Like any entrepreneur, a young German engraver & colourist called Christophe-Philippe Oberkampf and his younger brother saw the gap and “went for it” setting up a printing press in Jouy-en-Josas, a small village on the banks of the river Bievre, 16.4km south-west of Paris. The initial designs, usually of flowers and fruits, were copied from books of engraved prints carved into small wood printing blocks. (One supposes that the laws on copyright were not as strict as they are today.) The clean waters of the (soon to be polluted) river were essential for the mordant printing methods used by the brothers. When they started the factory, the only piece of “furniture” they possessed was the printing press which they used to sleep on at night.
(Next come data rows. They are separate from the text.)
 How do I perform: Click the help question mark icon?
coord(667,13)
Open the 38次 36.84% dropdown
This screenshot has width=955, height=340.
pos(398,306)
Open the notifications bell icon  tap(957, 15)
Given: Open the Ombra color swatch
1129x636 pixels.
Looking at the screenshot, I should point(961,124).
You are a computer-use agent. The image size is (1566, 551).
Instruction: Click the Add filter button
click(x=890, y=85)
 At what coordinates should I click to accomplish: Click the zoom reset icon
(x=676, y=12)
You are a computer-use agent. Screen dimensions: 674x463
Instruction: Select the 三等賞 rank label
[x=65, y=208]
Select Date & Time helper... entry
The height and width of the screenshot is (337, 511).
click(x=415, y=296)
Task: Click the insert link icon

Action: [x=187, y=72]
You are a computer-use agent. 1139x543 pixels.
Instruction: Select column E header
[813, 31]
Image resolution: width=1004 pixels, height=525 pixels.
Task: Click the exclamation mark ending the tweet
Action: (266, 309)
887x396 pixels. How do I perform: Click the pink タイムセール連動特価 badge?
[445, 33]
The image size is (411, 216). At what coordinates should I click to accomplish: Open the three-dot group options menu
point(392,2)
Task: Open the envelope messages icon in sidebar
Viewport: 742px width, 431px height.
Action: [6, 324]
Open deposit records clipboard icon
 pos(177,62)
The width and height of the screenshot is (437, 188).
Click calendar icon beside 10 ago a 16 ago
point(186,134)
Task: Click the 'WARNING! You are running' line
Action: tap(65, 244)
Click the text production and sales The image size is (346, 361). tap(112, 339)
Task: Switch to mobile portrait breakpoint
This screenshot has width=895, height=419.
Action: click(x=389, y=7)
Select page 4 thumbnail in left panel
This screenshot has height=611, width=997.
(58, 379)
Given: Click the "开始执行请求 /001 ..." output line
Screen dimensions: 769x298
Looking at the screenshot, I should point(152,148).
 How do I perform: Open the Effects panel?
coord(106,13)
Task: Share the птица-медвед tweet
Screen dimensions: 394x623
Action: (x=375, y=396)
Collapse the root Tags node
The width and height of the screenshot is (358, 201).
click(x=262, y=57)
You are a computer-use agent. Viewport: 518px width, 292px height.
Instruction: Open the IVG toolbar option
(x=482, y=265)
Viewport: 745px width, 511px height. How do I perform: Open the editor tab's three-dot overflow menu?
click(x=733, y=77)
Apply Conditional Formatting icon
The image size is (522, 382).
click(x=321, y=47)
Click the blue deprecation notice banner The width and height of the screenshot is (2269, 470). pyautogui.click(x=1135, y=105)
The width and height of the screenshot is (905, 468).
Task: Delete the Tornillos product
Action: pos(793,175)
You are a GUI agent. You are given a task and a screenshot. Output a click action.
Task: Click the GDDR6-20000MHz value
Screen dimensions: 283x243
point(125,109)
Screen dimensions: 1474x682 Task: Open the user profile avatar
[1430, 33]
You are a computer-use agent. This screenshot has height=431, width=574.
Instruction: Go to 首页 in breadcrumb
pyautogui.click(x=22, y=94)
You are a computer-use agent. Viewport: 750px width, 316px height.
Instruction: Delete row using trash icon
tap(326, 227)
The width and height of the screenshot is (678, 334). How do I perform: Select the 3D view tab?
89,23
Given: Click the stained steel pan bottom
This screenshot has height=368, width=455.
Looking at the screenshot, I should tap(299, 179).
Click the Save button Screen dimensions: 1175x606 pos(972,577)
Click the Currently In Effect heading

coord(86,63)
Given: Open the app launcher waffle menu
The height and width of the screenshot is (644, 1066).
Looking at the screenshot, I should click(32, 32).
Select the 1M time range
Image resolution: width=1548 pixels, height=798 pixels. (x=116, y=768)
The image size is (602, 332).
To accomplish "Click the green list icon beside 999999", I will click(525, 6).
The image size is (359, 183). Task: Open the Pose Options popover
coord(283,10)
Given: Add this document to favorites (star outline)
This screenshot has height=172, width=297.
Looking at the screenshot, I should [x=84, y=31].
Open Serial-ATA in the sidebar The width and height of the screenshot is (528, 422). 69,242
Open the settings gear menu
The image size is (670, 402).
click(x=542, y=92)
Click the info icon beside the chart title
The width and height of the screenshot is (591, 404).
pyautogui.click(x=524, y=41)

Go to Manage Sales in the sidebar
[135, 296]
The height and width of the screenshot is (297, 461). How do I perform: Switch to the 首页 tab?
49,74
The initial printing methods used a mordant, a substance used to set dyes on fabrics. Once printed with the mordant, the fabric was then dyed using various vegetable dyes. The fabric was then soaked in an acid such as stale cow’s urine or vinegar that acted as a fixative locking the dye to the printed mordant area of the cloth. It was then washed in the river to remove the loose dye, and dried on pontoons on the river to let the sunlight work as a bleaching agent on the non-dye fixed areas. This process was repeated a number of times until the background colour returned to white or cream and the print stood out.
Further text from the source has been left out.